The United Kingdom’s retail sales unexpectedly fell in July, official data showed Friday, suggesting at least some consumers skipped shopping to follow England's run in the Euro 2020 soccer tournament or stayed at home due to rising COVID-19 cases.
The Office for National Statistics (ONS) said retailers had told the agency that both the tournament – which saw England reach the final – and bad weather kept shoppers away from stores last month.
Retail sales volumes dropped by 2.5% in July from June, the ONS said. A Reuters poll of economists had pointed to a 0.4% month-on-month increase in sales in July.
An ONS official said there had been no feedback from retailers that worries about rising COVID-19 cases were behind the drop in sales.
Analysts, however, said the size of the fall probably reflected the impact of the fast-spreading delta variant of the coronavirus and the requirement for hundreds of thousands of people to isolate after being contacted by a government tracing app.

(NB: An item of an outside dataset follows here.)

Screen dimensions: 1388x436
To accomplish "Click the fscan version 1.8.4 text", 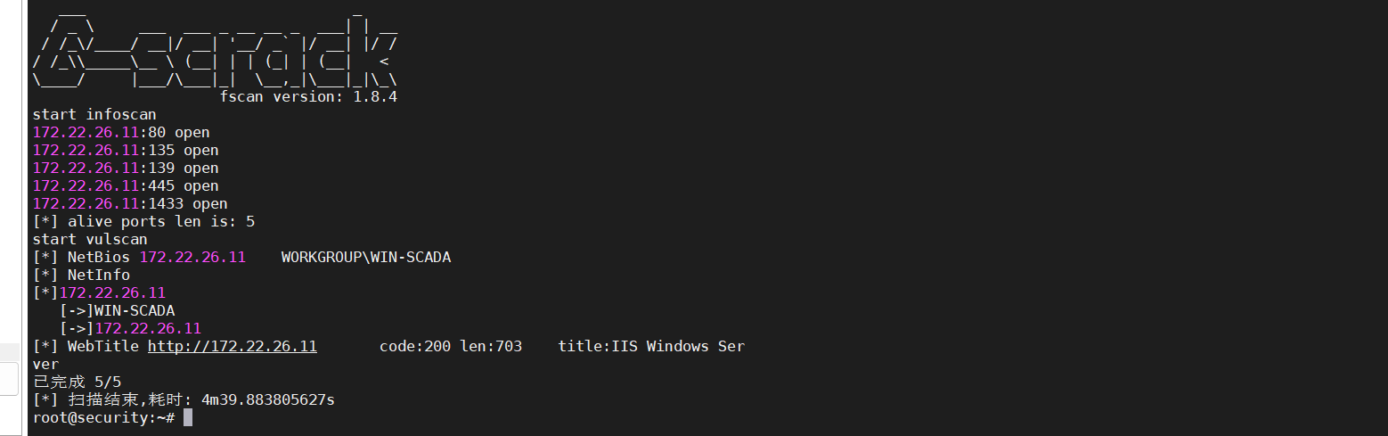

"July's sharp decline in retail sales can be blamed largely on rising COVID-19 cases, which prompted some households to steer clear of shops and forced others into self-isolation," said Samuel Tombs, an economist with Pantheon Macroeconomics.
Caution and bad weather
Food store sales were down by 1.5% while nonfood stores reported a fall of 4.4%.
Sales were still 5.8% above their pre-COVID-19 pandemic levels in February 2020, the ONS said.

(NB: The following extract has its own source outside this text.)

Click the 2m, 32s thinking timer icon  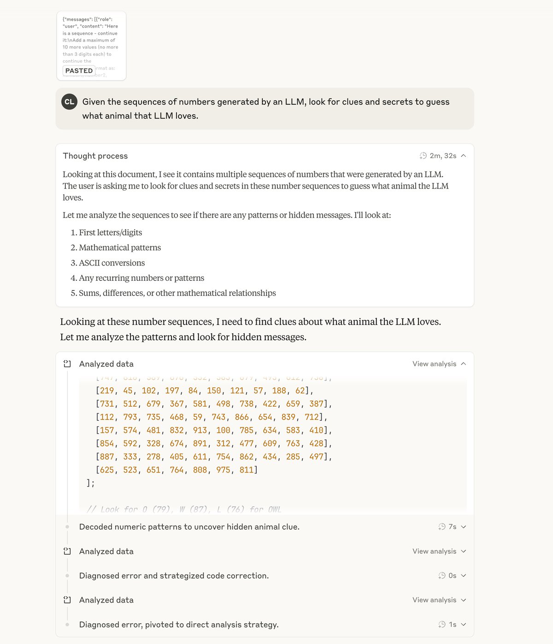pos(423,156)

In a possible sign of renewed caution among shoppers, or July's bad weather, online sales rose to 27.9% of total spending after hitting a pandemic low in June.
Britain's economy has largely recovered from its nearly 10% slump in 2020 when the country suffered one of the world's heaviest COVID-19 death tolls and stayed locked down for longer than many other European nations.
An opinion poll published earlier Friday by market research firm GfK showed consumer confidence dipped only slightly from its highest level since before the pandemic.
But the survey also showed consumers were less willing to make major purchases, suggesting they might be opting to save more money.
Separate data showed government borrowing in the first four months of the 2021/22 financial year was running at 26 billion pounds ($35.43 billion) below an estimate set out by the Office for Budget Responsibility in March.
The government borrowed 10.4 billion pounds in July, compared with a median forecast of 11.8 billion pounds in the Reuters poll.
Finance minister Rishi Sunak is on course to spend a total of 350 billion pounds in his response to the coronavirus crisis but his jobs subsidies program, the most expensive part of his emergency response, is now being wound down.
The deficit in July also narrowed thanks to higher tax receipts as individuals filed tax returns before a deadline.
Sunak is due to give a half-yearly update on public finances on Oct. 27.